Source – First veterinarian
It’s always passed on and any bull with it should be condemned.
Source – Second veterinarian.
He agrees it’s an autosomal recessive trait. He refuses to pass bulls on breeding soundness exams if they have it but wouldn’t necessarily condemn a bull with it. The only way he’d recommend using a screw claw bull is if it is for a strictly terminal operation where you don’t keep the replacement heifers.
He’s seen entire herds destroyed by breeders who refused to face the facts and kept everything out of the bulls. When asked about breeds that he’s seen it in he said “Maine, a little bit in Beefmaster, Simmental, Simmental, Simmental, and SIMMENTAL” and I don't think I can justly convey the emphasis he put on that last "Simmental".
He claims his belief of the autosomal recessive nature theory resulted from a research paper but didn’t remember where it came from (if you know what he was talking about, PLEASE let me know). He laughed when I asked him about the Huang Shanks paper mentioned below.
Source – Blackewlls’ Five-Minute Veterinary Consult:Ruminant, 2008
“The conformation of cattle seems to predispose some beef cattle to this disorder. Affected beef cattle are usually heavy muscled with a wide rump.”
“Aggressive corrective hoof trimming” may be considered for growing animals. It “may have a genetic component.”

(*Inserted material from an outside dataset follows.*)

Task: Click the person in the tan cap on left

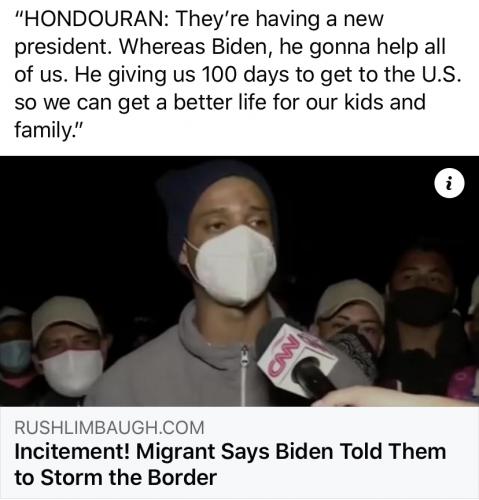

Source – “Within herd estimates of heritabilities for six hoof characteristics and impact of dispersion of discrete severity scores on estimates” – Y.C. Huang and R.D. Shanks, 1995
The heritability of corkscrew claw was calculated to be .05 which is just about as low a heritability as you can get.
“Low heritabilities with a relatively large proportion of permanent environmental variance to additive genetic variance implied that response to selection for a single score of corkscrew claw, interdigital dermatitis and sole ulcers would be small.”
“Large proportions of environmental variances were consistent with two hypotheses: (1) corkscrew claw may be influenced by other diseases or inappropriate hoof care…”
So what does all of that mean? Most likely it means somebody will come along and leave a comment that all of the sources are wrong and that they’re the one who really knows how it works. Bottom line, I like to be all ears on stuff like this but the more people/sources I listen to, the less I think I’ve learned.
p.s. Picture of a corkscrew claw. We had the bull mentioned above corrected of I'd post a pic of it.